Alfalfa (Medicago sativa L.) pho2 mutant plants hyperaccumulate phosphate

Abstract

In this article, we describe a set of novel alfalfa (Medicago sativa L.) plants that hyper-accumulate Phosphate ion (Pi) at levels 3- to 6-fold higher than wild-type. This alfalfa germplasm will have practical applications reclaiming Pi from contaminated or enriched soil or be used in conservation buffer strips to protect waterways from Pi run-off. Hyper-accumulating alfalfa plants were generated by targeted mutagenesis of PHOSPHATE2 (PHO2) using newly created CRISPR/Cas9 reagents and an improved mutant screening strategy.

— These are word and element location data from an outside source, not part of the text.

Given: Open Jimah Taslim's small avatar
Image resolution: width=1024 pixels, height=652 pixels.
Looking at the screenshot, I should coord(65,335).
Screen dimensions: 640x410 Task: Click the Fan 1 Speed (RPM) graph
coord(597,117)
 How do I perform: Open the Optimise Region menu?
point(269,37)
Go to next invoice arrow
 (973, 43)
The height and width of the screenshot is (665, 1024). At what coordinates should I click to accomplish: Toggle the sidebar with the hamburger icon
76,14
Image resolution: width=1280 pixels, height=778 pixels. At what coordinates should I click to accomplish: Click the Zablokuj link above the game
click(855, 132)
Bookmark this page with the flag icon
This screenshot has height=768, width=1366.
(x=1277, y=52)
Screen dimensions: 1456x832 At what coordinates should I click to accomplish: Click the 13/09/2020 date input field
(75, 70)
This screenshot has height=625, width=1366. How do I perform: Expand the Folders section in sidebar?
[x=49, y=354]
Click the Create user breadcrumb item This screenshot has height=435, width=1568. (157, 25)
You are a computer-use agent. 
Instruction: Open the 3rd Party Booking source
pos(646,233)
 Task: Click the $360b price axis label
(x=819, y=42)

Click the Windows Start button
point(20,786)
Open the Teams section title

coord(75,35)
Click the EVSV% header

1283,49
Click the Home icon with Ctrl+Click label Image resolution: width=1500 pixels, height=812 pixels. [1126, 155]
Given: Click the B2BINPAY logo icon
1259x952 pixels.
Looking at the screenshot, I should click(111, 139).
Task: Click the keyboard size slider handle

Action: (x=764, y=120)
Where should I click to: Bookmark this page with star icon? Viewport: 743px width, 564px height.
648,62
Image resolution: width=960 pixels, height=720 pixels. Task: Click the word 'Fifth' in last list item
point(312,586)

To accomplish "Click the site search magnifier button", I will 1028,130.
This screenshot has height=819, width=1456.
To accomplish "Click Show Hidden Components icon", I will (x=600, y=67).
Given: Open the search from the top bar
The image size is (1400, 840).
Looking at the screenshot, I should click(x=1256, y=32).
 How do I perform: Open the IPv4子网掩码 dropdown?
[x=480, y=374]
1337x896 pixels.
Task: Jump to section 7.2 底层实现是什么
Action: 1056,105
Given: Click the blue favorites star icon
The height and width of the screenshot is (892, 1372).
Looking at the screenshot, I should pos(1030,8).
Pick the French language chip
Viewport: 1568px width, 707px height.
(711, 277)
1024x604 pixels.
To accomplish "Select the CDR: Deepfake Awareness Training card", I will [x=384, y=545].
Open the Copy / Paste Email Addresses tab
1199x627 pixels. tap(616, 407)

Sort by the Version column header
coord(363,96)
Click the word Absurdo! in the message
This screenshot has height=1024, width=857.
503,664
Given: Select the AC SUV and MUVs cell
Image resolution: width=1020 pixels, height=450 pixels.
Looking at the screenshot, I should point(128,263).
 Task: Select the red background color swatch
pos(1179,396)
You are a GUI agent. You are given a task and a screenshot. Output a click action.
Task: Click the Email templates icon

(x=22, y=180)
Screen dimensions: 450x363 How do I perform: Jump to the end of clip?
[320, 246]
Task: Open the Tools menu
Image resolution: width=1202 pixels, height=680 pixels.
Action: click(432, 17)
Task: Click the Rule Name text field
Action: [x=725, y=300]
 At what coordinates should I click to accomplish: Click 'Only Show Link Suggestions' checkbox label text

PHO2 encodes a ubiquitin conjugating E2 enzyme (UBC24) previously characterized in Arabidopsis thaliana, Medicago truncatula, and Oryza sativa. Mutations of PHO2 disrupt Pi homeostasis resulting in Pi hyper-accumulation. Successful CRISPR/Cas9 editing of PHO2 demonstrates that this is an efficient mutagenesis tool in alfalfa despite its complex autotetraploid genome structure. Arabidopsis and M. truncatula ortholog genes were used to identify PHO2 haplotypes in outcrossing tetraploid M. sativa with the aim of generating heritable mutations in both PHO2-like genes (PHO2-B and PHO2-C). After delivery of the reagent and regeneration from transformed leaf explants, plants with mutations in all haplotypes of PHO2-B and PHO2-C were identified. These plants were evaluated for morphology, Pi accumulation, heritable transmission of targeted mutations, segregation of mutant haplotypes and removal of T-DNA(s). The Agrobacterium-mediated transformation assay and gene editing reagents reported here were also evaluated for further optimization for future alfalfa functional genomic studies.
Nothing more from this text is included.